Asking journals to display email addresses on a web site can be a sensitive issue. We are fully aware of the implications of posting email addresses, privacy and spamming. So, even though it is possible to write email addresses in a non-crawlable way, thereby protecting the owner from unsolicited mail, we will no longer require publishers to display email addresses on the site unless they are already doing so. We will instead look for the information on the site or ask for URLs for five editorial board members. And don’t worry: no e-mail addresses that we receive will ever be displayed on DOAJ and we never reuse these email addresses for our own use. The data is safe with us.
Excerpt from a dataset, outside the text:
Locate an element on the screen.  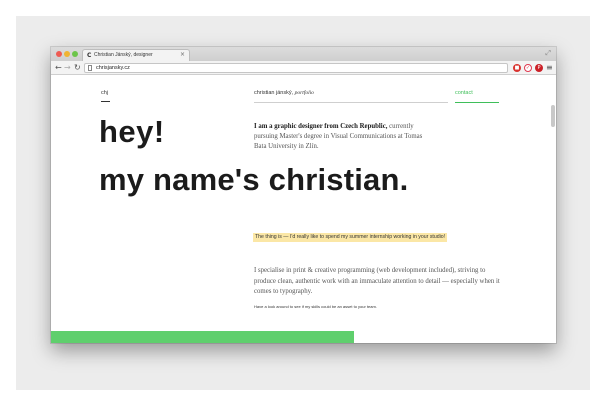
hamburger-menu-icon: ≡ is located at coordinates (550, 68).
You may wonder why we ask for email addresses in the first place? As we carry out our assessment on a journal’s quality, one of the key pieces of information that we look for is that the journal has a clearly identifiable editorial board as per the Principles of Transparency and Best Practice in Scholarly Publishing joint statement that we published with WAME, COPE and OASPA. Verifying email addresses for editorial board members gives us one extra piece of evidence that the members come from the Institution that the journal says they come from and allows us to contact them to confirm that they have accepted to be on the editorial board.
What do we mean by ‘research’ and ‘review’ articles?
For those smaller journals, publishing perhaps only a handful of articles a year, we will carefully look at the types of articles they are publishing to make sure that the journal content is high quality original research. For those journals publishing case reports, you may count them as original research articles if they focus on more than 3 cases in the analytical activity.
When providing the number of articles published, you may round down to the nearest 10.